Ван-Гог ещё раз подёргал себя за ухо.
– И где он его взял-то… Я его найти так и не смог…
– Ну так чем тебе ухо-то не угодило? – повторил свой вопрос Натаниэль.
– Ну представь, что я теперь известный художник. – сказал Ван-Гог. – И все умирающие ценители моего творчества, увидев меня, будут восклицать «Но у него же два уха!».
– Ага. А на автопортрет ты не похож? – спросил Натаниэль.
– Ну что ты! – воскликнул Ван-Гог. – Конечно нет, это же искусство, а не фотография!
– Понятно, – сказал Натаниэль, – то есть умершие будут сомневаться в том, что ты Ван-Гог. Но ты же Ван-Гог.
– Ну как ты не понимаешь, – сказал Ван-Гог жалобно, – так бы я для них был Мудрый и Великий. Проводник, как Вергилий. А так, с двумя ушами – они сперва усомнятся, а потом решат, что я в сущности свой в доску, рубаха-парень, такой же как они мужик с двумя ушами… Это же кошмар!
– Слушай, ты порисовать не хочешь? – сказал Натаниэль миролюбиво. – Я тебе красок раздобуду…
– Да дались мне эти краски! – воскликнул Ван-Гог. – Я с тобой о вечном говорю!
XCI
– Нет. – сказало Слабое Взаимодействие. – Ты. Просто. Не. По-ня-ла. Смотри, они подают тебе филе курицы с отварным картофелем. И там соус и отварные овощи.

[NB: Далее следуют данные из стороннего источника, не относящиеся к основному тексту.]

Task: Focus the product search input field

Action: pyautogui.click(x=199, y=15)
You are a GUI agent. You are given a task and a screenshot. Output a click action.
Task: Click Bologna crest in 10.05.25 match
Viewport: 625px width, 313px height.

– Очень сложно понять! – воскликнуло Сильное Взаимодействие, взмахивая маникюром. – Оставь филе и съешь только овощи.
– Это же куриное филе. – сказало Слабое Взаимодействие, – если уж ты взяла куриное филе, так надо есть филе.
– Не надо! – сказало Сильное Взаимодействие. – Никому ты ничего не должна. Скажи, что курица на гормонах, что овощи из морозильника… Соус-то с картошкой объяснять не придётся?
Слабое Взаимодействие громко фыркнуло.
– Если вы двое сейчас не заткнётесь, – сказала Гравитация, тяжело повисшая на поручне над Сильным и Слабым Взаимодействиями, – и если ещё хоть раз откроете свои щебетальники…
– Локоть убери! – воскликнула Материя, пихая Темное Вещество.
– Куда я его уберу?! – воскликнуло Тёмное Вещество, почти падая под напором грузной Материи.
Мера Всех Вещей попыталась вздохнуть, но не смогла.
– Что ты мне в лицо дышишь! – воскликнула Материя, обильно потея. – А ну отвернись!
– Замолчите, пожалуйста! – взмолилось Тёмное Вещество. – Ну посмотрите, куда я денусь от вас?
– Тьфу! – воскликнула Материя. – Смотреть не на что!
– А ну заткнись там! – воскликнуло Магнитное Поле через голову Тёмной Материи.
– Не лезь, ради Бога! – сказало Электрическое Поле.
– Нет уж, она у меня всё съест, что нагадила! – разозлилось Магнитное Поле.
– Надеюсь, там подают белое вино, – задумчиво протянуло Сильное Взаимодействие, поправляя волосы, – его всегда неправильно охлаждают…
– А как его охлаждать правильно? – спросило Слабое Взаимодействие.
– Никак! Я же сказала, его всегда неправильно охлаждают! – воскликнуло Сильное Взаимодействие.
– Может выдернуть шнур, выдавить стекло? – хихикая, предложило Тепловое Движение.
– Сиди! – сказала Квантовая Гравитация, вздыхая. – Что за мания, вечно кто сядет у запасного выхода, так только и думает, как бы выдавить стекло…
Сдавленный со всех сторон Эфир про себя сильно-сильно мечтал о том, чтобы его никогда-никогда не было на этом свете.
– Да что же такое, дышать нечем! – воскликнуло Пространство. – Откройте кто-нибудь люк, ради Бога!